In the text on fluorine, reproduce word for word the part starting with "In this work, the" and going on through "properties of fluorine.".

_Text_.
— BEGIN —

Effect of Coulomb term on optical properties of fluorine

Abstract

In this work, the optical properties of fluorine have been theoretically investigated. The Woods–Saxon potential model has been considered together with the spin–orbit interaction term. Then, the Schrödinger equation is solved by employing the Nikiforov-Uvarov method without and with considering the Coulomb term. We determine refractive index changes (RIC) and absorption coefficient (AC) of the fluorine with and without considering the Coulomb term. We found that (i) the RIC increases and shifts toward higher energies considering the Coulomb term. (ii) AC raises and moves to higher energies considering the Coulomb term. We also deduced that the Coulomb term has an important effect on the optical properties of fluorine.

Appendices

Appendix A

In this part, we have presented the NU method. The procedure as a powerful mathematical tool is employed to solve the second-order differential equations using the special orthogonal functions (Turkoglu et al. 2021). Consider the below equation

$$\frac{{d}^{2}\Phi \left(z\right)}{d{z}^{2}}+\frac{\lambda \left(z\right)}{\eta \left(z\right)}\frac{d\Phi \left(z\right)}{dz}+\frac{\gamma \left(z\right)}{{\eta }^{2}\left(z\right)}\Phi \left(z\right)=0,$$

(17)

— END —

_Data provided_.
— BEGIN —

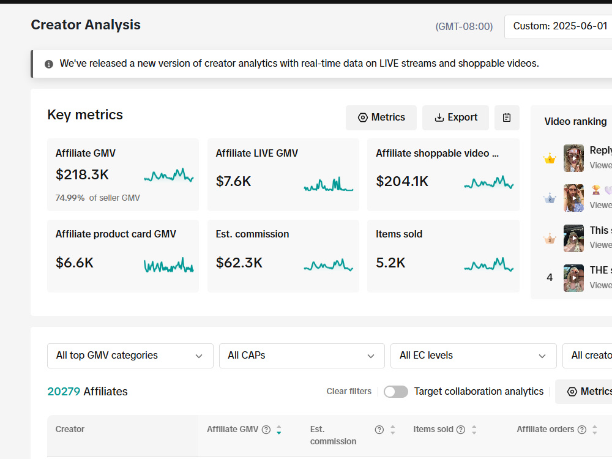This screenshot has height=459, width=612.
Task: Open the All EC levels dropdown
Action: coord(474,356)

— END —

_Result of this exercise_.
In this work, the optical properties of fluorine have been theoretically investigated. The Woods–Saxon potential model has been considered together with the spin–orbit interaction term. Then, the Schrödinger equation is solved by employing the Nikiforov-Uvarov method without and with considering the Coulomb term. We determine refractive index changes (RIC) and absorption coefficient (AC) of the fluorine with and without considering the Coulomb term. We found that (i) the RIC increases and shifts toward higher energies considering the Coulomb term. (ii) AC raises and moves to higher energies considering the Coulomb term. We also deduced that the Coulomb term has an important effect on the optical properties of fluorine.